ABOUT THIS EXERCISE. Begin at the first line below and copy each line exactly, ending with the line where "Task: Uncheck the Seams display checkbox" appears.

[Opening THE INPUT section]

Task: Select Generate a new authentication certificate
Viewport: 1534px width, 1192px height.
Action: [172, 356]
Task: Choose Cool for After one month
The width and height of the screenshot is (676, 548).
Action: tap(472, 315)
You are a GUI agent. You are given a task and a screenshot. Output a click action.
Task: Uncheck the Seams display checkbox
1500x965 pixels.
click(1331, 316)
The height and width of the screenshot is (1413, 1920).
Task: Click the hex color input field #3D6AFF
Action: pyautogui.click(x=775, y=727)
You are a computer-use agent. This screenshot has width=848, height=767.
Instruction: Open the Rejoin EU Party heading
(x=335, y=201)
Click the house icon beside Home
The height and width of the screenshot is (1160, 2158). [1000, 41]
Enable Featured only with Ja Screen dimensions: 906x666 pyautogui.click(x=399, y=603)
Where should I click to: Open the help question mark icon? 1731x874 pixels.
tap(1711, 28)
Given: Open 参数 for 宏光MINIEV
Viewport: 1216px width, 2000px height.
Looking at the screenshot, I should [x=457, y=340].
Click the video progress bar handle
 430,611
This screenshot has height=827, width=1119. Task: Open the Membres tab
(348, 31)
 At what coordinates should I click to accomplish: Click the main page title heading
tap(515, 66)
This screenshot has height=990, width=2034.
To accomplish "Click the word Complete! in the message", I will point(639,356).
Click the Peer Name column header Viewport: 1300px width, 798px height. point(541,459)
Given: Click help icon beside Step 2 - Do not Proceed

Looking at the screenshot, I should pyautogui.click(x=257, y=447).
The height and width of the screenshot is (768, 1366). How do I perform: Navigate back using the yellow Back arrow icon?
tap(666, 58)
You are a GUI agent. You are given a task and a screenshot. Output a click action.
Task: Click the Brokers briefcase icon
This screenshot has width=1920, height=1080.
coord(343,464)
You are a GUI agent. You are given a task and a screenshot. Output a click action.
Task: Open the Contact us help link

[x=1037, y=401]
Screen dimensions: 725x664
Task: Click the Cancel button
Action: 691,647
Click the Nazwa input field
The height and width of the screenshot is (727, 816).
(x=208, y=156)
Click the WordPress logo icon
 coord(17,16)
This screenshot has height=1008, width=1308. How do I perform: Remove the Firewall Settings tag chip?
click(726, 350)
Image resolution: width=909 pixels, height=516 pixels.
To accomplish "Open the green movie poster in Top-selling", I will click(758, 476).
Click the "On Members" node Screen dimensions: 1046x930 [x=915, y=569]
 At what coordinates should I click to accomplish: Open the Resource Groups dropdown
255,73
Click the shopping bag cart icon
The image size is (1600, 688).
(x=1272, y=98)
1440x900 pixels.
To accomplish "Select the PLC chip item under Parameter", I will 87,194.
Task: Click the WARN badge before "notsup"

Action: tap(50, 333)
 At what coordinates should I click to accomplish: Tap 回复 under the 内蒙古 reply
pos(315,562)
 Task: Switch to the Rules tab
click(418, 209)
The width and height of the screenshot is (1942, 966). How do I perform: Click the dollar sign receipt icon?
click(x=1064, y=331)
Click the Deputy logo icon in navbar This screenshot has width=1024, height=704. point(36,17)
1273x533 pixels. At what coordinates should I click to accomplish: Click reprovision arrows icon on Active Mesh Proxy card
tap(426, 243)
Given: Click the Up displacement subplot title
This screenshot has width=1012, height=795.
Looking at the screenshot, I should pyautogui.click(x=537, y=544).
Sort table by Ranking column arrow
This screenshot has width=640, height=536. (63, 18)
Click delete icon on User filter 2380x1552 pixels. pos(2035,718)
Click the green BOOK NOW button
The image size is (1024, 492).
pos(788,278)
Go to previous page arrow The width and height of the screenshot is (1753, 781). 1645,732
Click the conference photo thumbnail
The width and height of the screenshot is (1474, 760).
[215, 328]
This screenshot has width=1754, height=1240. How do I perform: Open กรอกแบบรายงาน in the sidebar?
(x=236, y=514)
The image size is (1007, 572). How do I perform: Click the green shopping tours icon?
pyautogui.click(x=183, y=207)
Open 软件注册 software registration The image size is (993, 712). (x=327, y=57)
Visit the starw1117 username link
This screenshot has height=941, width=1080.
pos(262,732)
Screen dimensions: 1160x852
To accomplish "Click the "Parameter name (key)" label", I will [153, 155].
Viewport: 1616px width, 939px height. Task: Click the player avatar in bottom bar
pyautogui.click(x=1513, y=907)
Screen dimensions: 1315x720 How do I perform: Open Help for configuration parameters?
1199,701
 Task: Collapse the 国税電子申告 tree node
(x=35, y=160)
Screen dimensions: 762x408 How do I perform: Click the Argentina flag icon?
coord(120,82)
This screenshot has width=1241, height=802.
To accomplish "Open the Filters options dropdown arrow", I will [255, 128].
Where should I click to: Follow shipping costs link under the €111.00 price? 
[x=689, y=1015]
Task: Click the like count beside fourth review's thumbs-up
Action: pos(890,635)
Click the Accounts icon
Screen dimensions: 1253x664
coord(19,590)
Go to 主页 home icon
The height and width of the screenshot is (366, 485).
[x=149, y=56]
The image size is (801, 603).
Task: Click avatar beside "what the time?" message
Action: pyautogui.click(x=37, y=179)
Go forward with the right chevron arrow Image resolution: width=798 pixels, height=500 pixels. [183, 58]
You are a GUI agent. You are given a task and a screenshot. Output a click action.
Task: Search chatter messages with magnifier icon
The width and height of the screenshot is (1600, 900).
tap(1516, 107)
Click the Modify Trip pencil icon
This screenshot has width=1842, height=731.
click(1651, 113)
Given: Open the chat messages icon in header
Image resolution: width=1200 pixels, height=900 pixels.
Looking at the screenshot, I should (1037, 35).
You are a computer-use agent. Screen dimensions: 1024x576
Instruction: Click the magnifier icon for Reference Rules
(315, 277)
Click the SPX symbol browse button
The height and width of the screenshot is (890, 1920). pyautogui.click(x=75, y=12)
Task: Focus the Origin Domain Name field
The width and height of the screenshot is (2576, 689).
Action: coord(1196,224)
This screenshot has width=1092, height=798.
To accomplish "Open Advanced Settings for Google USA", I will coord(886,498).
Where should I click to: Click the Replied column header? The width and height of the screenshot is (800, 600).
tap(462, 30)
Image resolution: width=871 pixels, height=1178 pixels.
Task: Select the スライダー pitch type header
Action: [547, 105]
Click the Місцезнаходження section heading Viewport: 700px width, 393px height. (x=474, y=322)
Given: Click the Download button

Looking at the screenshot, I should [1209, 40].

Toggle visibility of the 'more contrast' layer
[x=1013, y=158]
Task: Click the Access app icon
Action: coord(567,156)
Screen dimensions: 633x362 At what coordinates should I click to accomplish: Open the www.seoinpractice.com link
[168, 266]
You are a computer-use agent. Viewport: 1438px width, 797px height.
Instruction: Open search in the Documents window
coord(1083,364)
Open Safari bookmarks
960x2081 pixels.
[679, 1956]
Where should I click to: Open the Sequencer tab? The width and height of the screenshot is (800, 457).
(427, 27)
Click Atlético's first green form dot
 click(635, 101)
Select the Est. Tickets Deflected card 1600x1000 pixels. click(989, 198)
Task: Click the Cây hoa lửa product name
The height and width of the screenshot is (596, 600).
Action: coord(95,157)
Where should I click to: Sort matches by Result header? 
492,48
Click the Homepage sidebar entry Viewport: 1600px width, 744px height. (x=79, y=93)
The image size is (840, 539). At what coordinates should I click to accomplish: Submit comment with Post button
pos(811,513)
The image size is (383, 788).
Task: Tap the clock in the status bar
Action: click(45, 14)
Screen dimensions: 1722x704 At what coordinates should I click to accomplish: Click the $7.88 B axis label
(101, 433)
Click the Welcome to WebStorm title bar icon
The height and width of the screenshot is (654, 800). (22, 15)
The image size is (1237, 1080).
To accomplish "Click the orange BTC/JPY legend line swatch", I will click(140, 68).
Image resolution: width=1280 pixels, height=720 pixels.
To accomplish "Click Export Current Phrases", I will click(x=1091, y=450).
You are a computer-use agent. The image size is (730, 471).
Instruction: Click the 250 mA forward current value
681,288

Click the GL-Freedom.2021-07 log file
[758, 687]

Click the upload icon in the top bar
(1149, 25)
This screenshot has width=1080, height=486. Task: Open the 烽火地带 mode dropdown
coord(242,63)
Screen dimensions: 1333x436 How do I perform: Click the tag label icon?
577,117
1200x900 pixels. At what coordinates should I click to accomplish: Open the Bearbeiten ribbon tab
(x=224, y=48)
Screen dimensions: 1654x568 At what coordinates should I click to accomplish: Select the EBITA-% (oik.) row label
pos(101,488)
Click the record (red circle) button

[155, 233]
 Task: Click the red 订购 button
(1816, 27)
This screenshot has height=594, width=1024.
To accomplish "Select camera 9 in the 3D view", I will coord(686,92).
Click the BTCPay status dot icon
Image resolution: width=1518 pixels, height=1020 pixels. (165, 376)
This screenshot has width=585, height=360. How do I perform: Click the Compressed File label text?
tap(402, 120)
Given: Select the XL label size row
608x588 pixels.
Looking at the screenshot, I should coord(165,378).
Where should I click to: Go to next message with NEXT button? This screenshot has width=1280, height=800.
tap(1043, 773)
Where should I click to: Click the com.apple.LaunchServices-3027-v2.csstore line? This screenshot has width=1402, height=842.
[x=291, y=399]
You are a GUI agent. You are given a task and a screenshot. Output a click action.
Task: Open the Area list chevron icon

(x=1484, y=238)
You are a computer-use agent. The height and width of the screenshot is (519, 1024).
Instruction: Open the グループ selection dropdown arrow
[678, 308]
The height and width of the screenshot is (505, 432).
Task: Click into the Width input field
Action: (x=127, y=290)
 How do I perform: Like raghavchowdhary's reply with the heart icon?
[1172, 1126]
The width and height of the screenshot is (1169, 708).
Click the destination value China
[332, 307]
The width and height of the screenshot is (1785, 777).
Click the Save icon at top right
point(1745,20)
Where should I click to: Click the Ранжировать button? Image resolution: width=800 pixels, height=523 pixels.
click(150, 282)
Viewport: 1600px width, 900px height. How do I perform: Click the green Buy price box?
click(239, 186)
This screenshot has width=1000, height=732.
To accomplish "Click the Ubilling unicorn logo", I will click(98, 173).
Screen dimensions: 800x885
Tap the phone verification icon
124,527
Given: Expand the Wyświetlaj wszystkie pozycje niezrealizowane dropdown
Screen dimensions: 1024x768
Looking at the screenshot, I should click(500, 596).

[Closing THE INPUT section]

THE ANSWER.
Task: Select Generate a new authentication certificate
Viewport: 1534px width, 1192px height.
Action: [172, 356]
Task: Choose Cool for After one month
The width and height of the screenshot is (676, 548).
Action: tap(472, 315)
You are a GUI agent. You are given a task and a screenshot. Output a click action.
Task: Uncheck the Seams display checkbox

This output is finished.